### Work request:
Your task is to transcribe all the entries exactly, excluding pictures.

### Provided data:
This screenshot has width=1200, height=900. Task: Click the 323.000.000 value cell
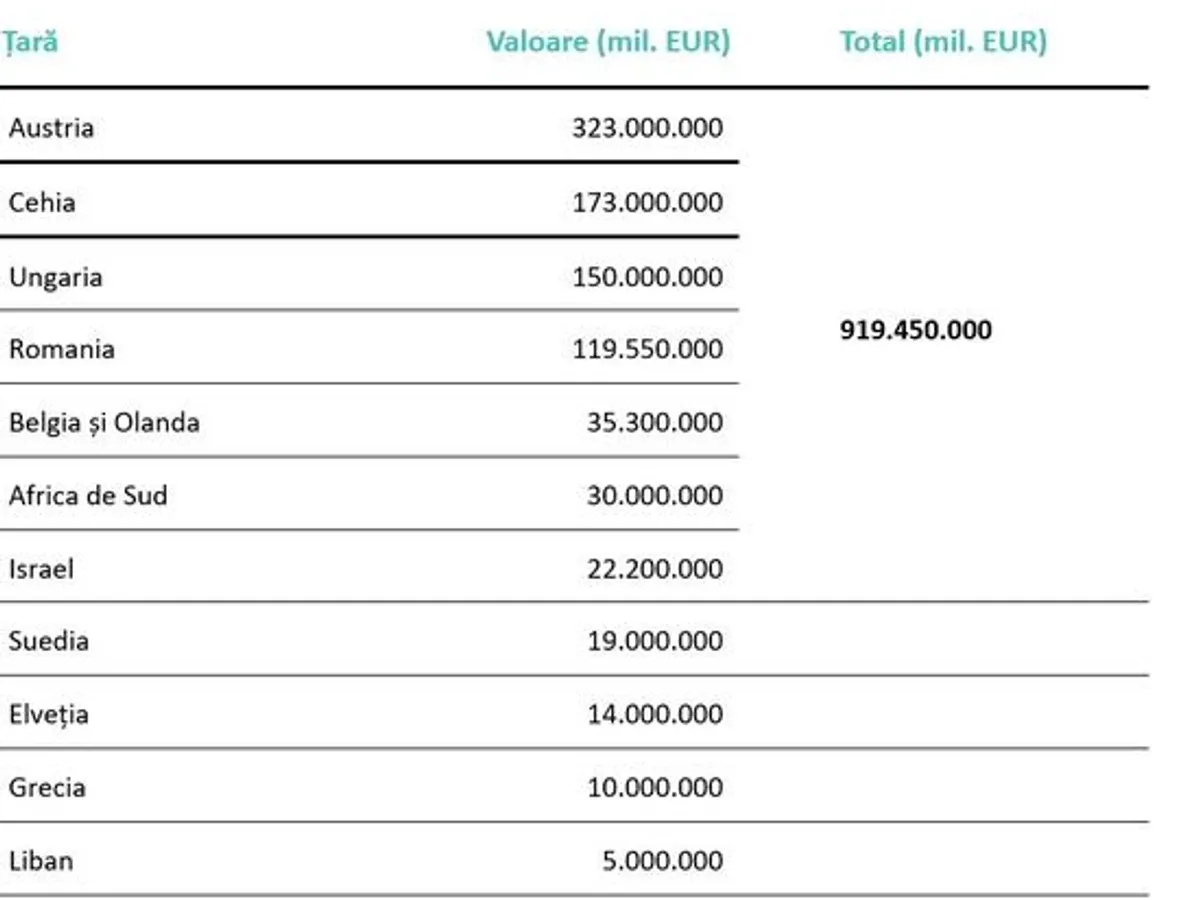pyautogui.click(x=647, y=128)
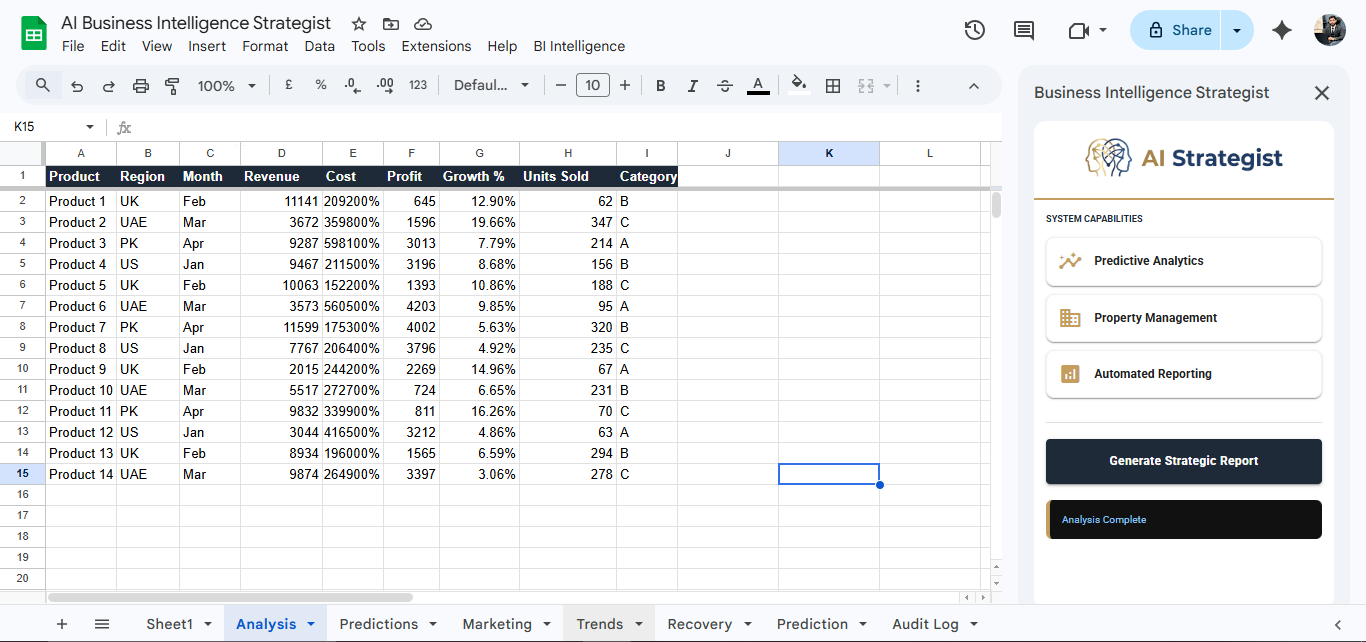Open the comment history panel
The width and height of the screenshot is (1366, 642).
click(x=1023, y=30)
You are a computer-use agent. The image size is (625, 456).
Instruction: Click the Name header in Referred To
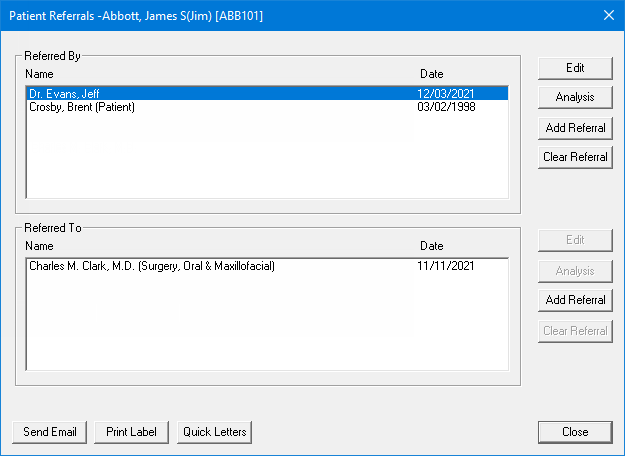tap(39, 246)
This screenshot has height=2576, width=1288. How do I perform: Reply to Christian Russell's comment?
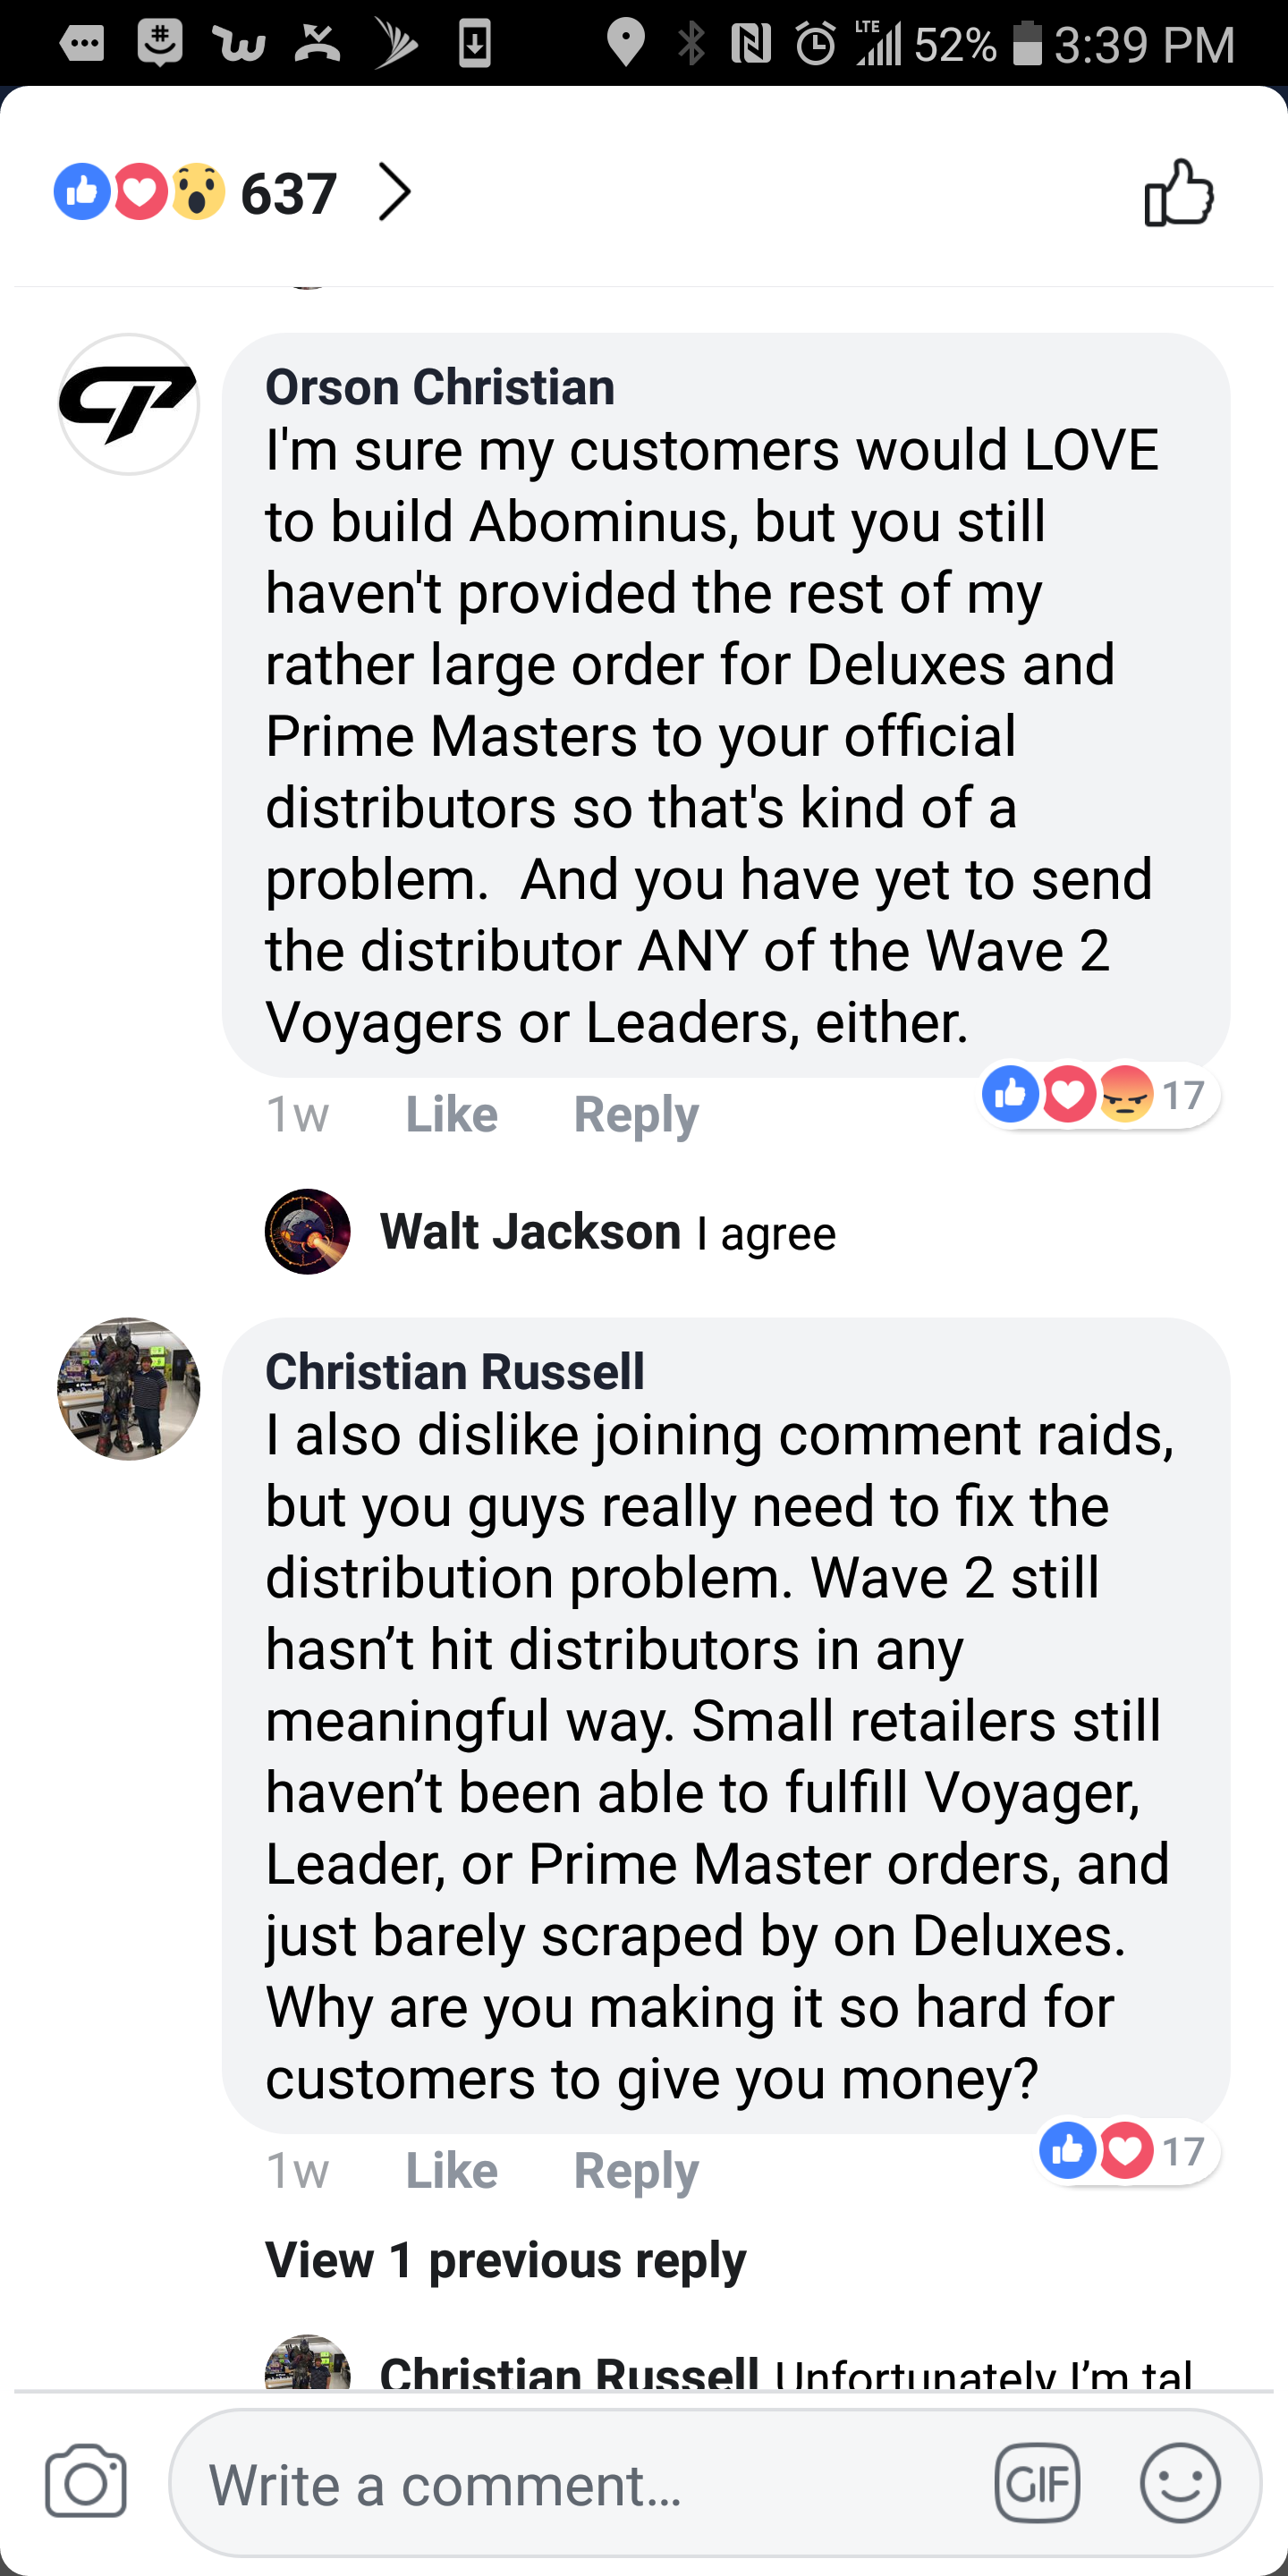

### Exercise result:
This screenshot has width=1200, height=900. Task: Click the 323.000.000 value cell
pyautogui.click(x=647, y=128)
Open the comment history panel
The width and height of the screenshot is (1366, 642).
click(x=1023, y=30)
You are a computer-use agent. The image size is (625, 456).
Instruction: Click the Name header in Referred To
tap(39, 246)
This screenshot has height=2576, width=1288. How do I perform: Reply to Christian Russell's comment?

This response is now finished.